(The records)

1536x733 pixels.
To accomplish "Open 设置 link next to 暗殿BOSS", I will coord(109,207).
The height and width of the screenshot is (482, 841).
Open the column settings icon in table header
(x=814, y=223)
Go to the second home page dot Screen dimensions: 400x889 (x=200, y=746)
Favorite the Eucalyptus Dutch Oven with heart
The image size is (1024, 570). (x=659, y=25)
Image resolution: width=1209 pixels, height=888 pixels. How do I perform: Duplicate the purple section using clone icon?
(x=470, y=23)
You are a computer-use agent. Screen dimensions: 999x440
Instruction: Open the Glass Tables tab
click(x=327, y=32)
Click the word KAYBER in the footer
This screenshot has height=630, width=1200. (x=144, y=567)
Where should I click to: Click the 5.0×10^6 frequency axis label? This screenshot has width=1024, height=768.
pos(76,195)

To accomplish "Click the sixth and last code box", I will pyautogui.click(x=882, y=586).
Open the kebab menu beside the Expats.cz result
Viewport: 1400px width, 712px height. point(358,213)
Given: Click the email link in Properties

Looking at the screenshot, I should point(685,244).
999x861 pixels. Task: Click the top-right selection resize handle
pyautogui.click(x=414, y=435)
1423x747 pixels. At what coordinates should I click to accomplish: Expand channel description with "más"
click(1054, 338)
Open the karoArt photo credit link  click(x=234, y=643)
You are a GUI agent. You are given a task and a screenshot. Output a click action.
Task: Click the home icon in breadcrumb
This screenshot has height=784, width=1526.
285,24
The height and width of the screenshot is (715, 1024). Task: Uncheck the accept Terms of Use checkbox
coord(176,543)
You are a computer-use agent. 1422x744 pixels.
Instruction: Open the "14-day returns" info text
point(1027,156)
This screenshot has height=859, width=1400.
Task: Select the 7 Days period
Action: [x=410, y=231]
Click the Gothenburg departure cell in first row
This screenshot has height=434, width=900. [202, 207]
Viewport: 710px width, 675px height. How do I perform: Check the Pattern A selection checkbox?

(End The records)

Activity: Count how many lines above contain the word "computer". Reply with the number alone.

Written response: 2